Eighty-nine-year-old Peter Schumann (centre) oversees the Bread and Puppet Theatre … and the making of bread to feed his audiences. (New York Times)

I often think I came to the baking profession too late in life. It’s been more a retirement project than a life-long calling. I have a thirst for baking knowledge and never satisfied with making just good loaves. They have to be perfect! There is always some detail I’m missing, always some way to make a loaf more delicious, and always some way to be more consistent.

Schumann with rye loaves cooling in his kitchen

And yet, here is an 89-year-old baker and artist, Peter Schumann, who is far beyond bread perfection. His interest in bread is significant but almost secondary to his larger-than-life projects.

Mad genius

On top of being a baker, Schumann’s a mad genius: a musician, painter, sculptor, poet, puppeteer and artistic director of the Vermont-based Bread and Puppet Theater. He and his board of directors and a cast of actors and puppeteers mount an annual series of performances on his property near Glover, Vermont.
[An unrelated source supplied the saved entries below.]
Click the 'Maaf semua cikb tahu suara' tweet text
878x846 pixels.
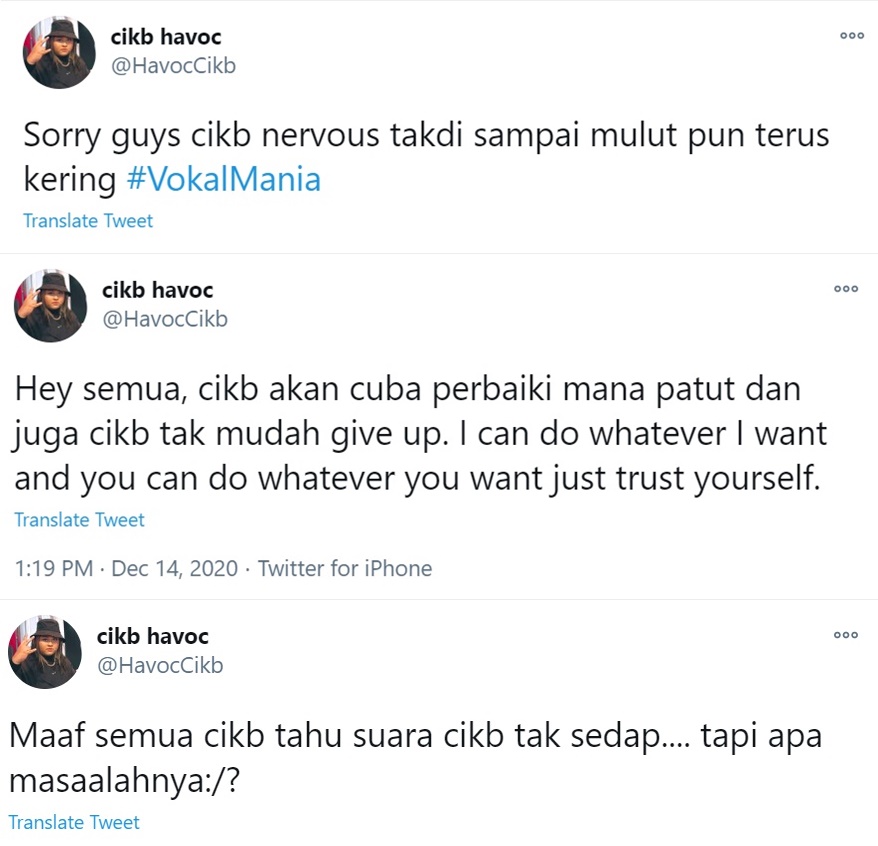click(x=415, y=757)
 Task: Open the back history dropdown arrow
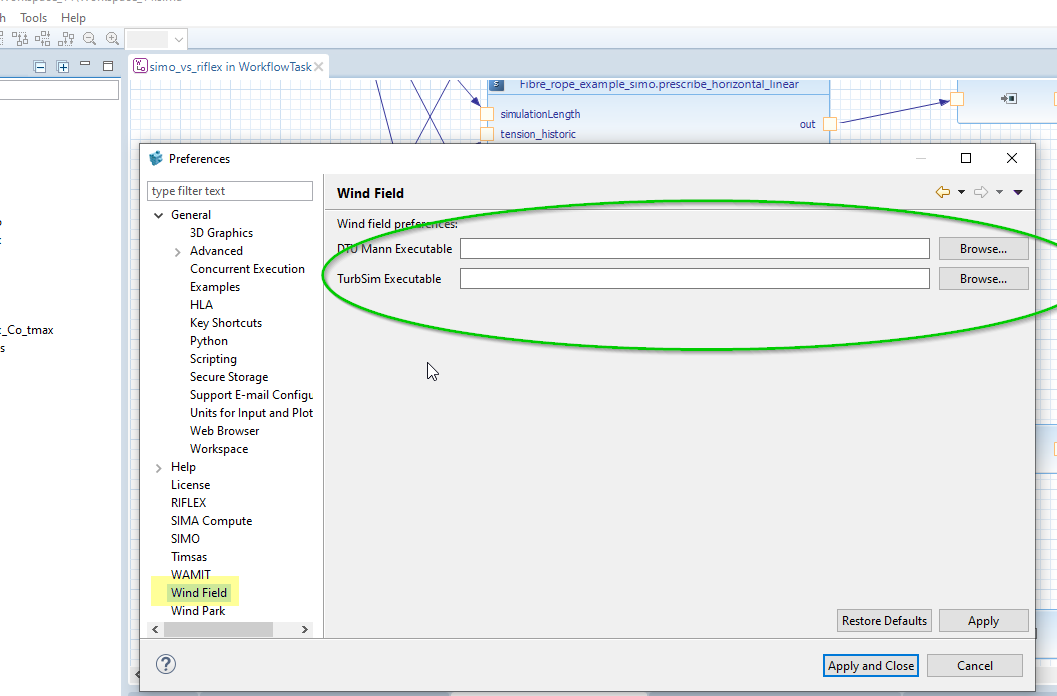961,192
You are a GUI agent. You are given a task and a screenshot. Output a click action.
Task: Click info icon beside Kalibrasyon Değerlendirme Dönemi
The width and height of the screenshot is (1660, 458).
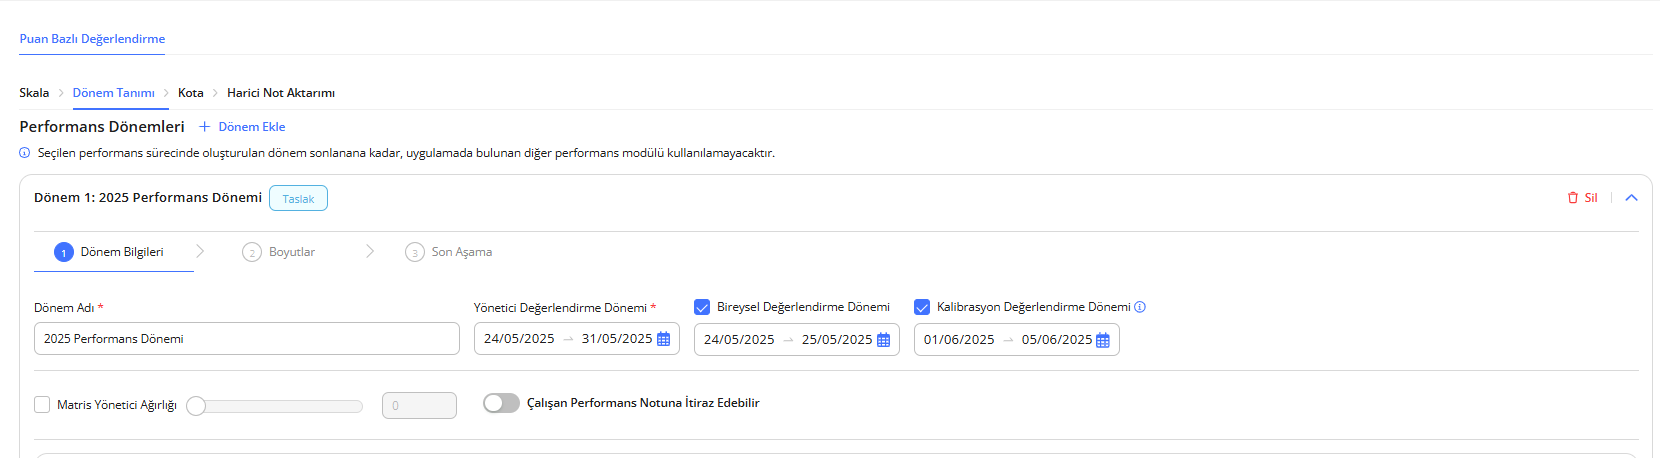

I recently stumbled on an article about Schumann and his theatre in a recent issue of the New York Times. 1

And here’s the kicker: many Happy Monk customers have tasted bread from a recipe by Schumann made during his summer run of theatre productions. Last July, we offered a Baker’s Choice loaf called Rustic Peasant Bread.

Intrigued with the flavour, texture and nose

I’d found the recipe a couple of years ago in a book called Southern Ground by Jennifer Lapidus. I like the name of the bread and her own story about it.

“I was intrigued by this bread’s flavour, texture, and nose,” Lapidus writes. “At the time, I had no interest in sifted flour, but the cracked rye gave the sifted flour flavour and texture, and the sifted flour provided structure and crumb to the cracked rye.”

She tinkered with the recipe, and it ended up in her book.

Lifelong education

But Schumann, a German immigrant who came to New York City in the 1960s, came by the bread honestly. It was a staple in the Silesia region of Germany, where he grew up. The area was bombed during the war, and Schumann and his family fled the country.

“To live in a war and be a refugee is a lifelong education,” Schumann says in the Times article. “There’s no equivalent to it in the U.S.” He has maintained his German accent.

He joined the New York anti-war movement and began staging early theatre productions protesting the war in Vietnam. His theatrical schemes grew more extensive and more sophisticated over the years.

On weekends throughout the summer, the Bread and Puppet troupe stages indoor avant-garde performances, an outdoor circus featuring playful political sketches with towering effigy-like figures, a rowdy band, and side shows created by company members on compact stages. Everything takes place on the rambling grounds of his property.

Social commentary

Often, the productions come out of current events or broader social commentaries such as greed, racism and militarism. One show criticizing the provision of arms to Ukraine raised eyebrows among the theatre’s left-wing audience.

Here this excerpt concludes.